Instructions to follow: Start at the line that contains "You are a computer-use agent. Screen dimensions: 1246x714" and stop after the line that contains "click(136, 162)". Copy only those lines, requests included, and multiply every coordinate in the answers by 2.45, rounding to whole numbers with halves rounded up. Leave the requests and any dimensions they give unchanged, and omit the pictures.

Source data:
• • • •
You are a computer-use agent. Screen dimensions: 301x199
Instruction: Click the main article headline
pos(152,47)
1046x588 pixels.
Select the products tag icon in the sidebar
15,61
• • • •
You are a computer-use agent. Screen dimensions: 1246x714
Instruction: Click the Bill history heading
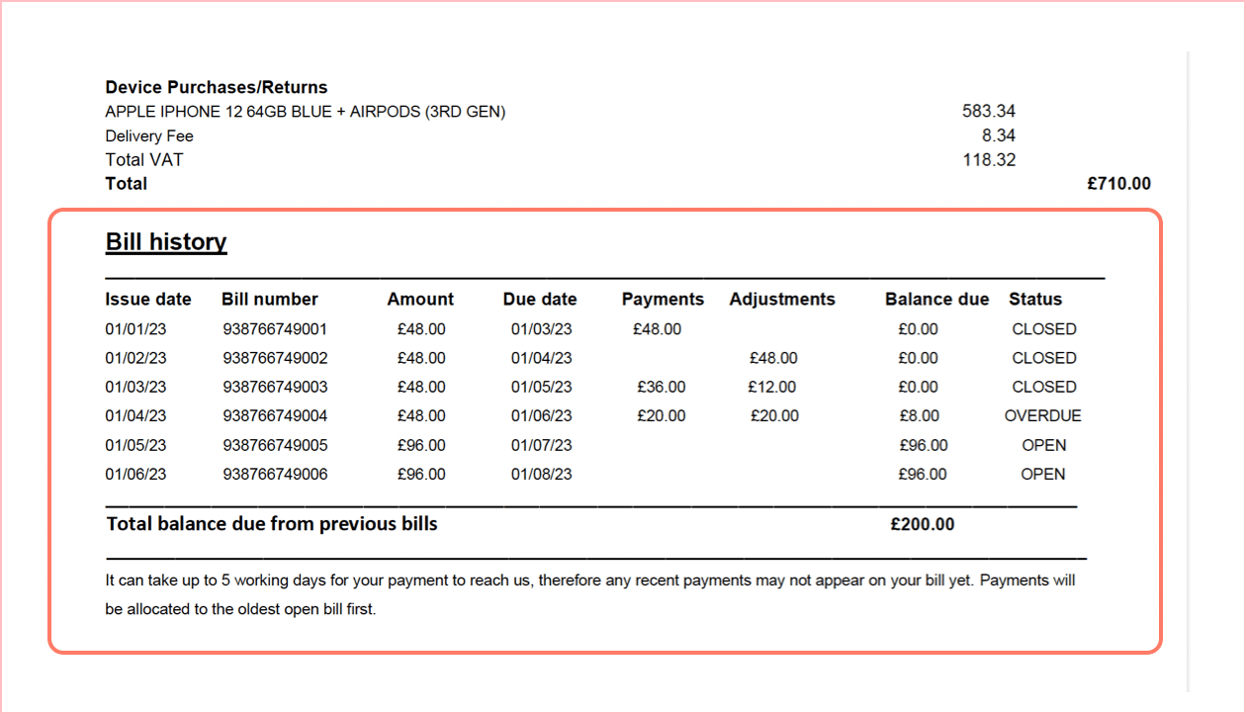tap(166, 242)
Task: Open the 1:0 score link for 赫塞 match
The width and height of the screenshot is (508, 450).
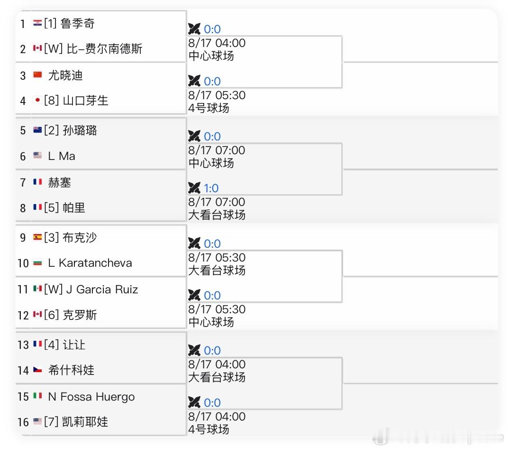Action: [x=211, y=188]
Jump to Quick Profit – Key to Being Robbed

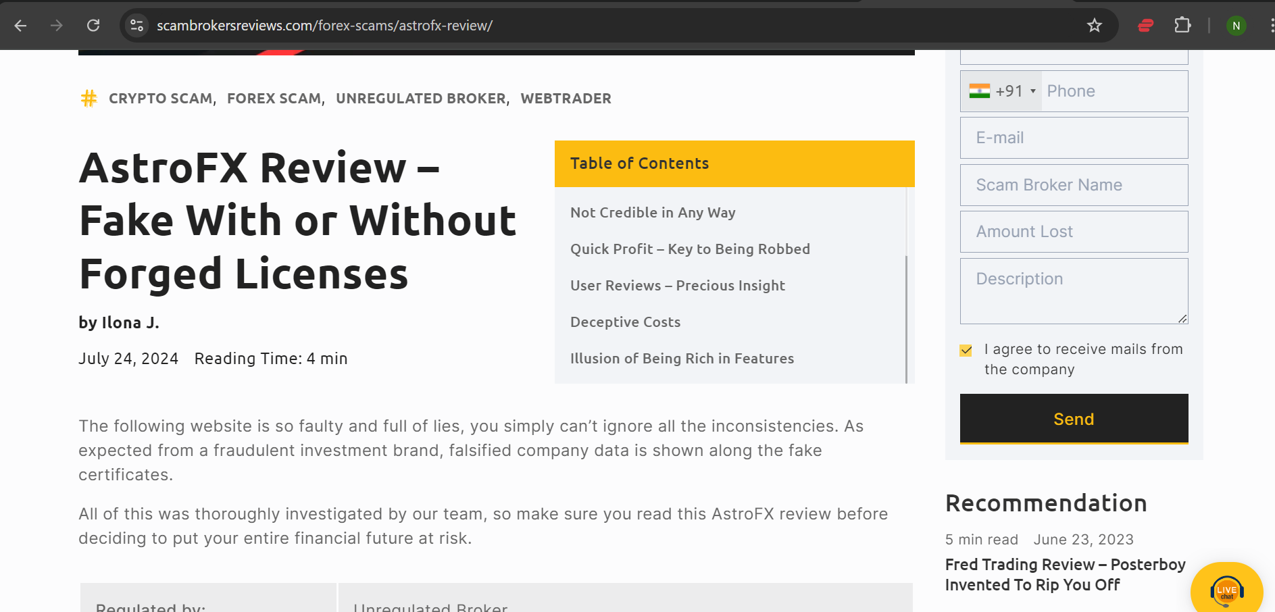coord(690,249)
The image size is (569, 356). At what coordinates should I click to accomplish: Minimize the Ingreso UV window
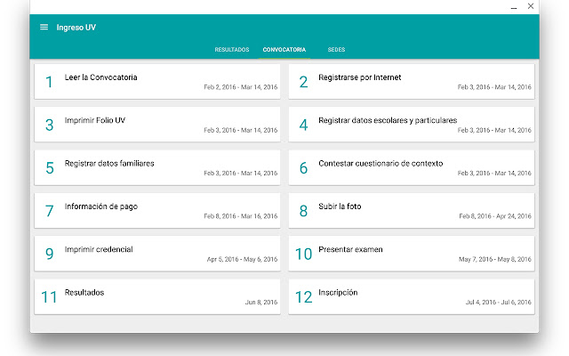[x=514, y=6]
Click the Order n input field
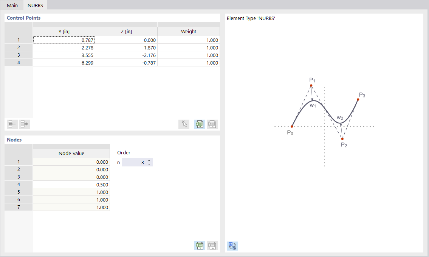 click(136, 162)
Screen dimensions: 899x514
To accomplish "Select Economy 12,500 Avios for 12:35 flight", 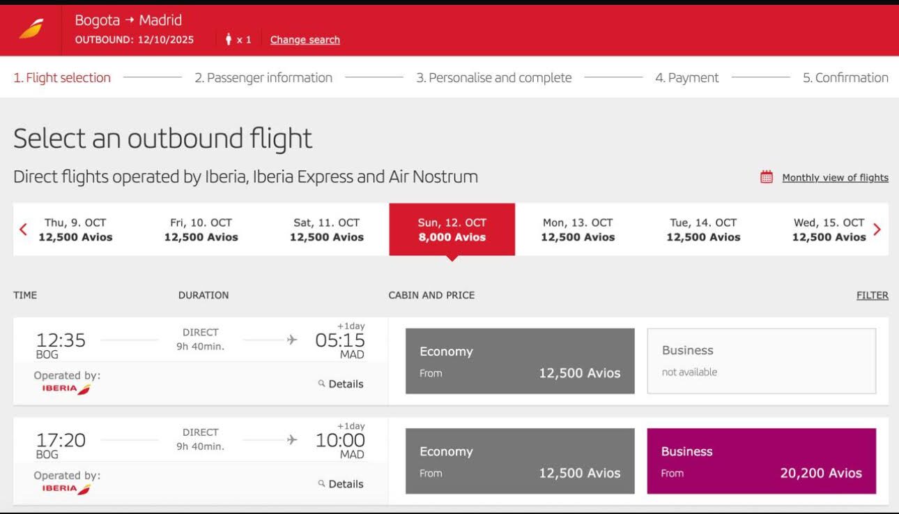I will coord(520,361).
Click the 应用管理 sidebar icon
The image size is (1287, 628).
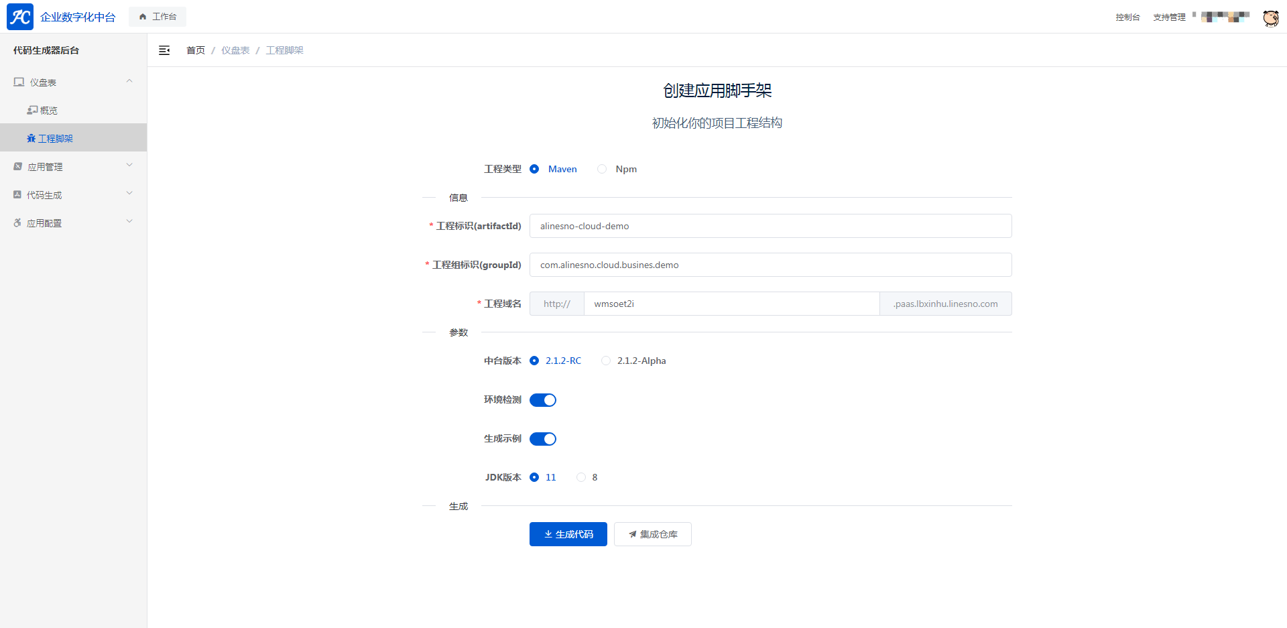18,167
• • • •
Full solution:
You are a computer-use agent. Screen dimensions: 1246x714
Instruction: Click the Bill history heading
tap(407, 593)
Task: Open the 1:0 score link for 赫塞 match
The width and height of the screenshot is (508, 450).
Action: [x=517, y=461]
Jump to Quick Profit – Key to Being Robbed

coord(1691,610)
The image size is (569, 356). At what coordinates should I click to accomplish: Minimize the Ingreso UV window
[x=1259, y=15]
Click the Order n input field
 click(333, 397)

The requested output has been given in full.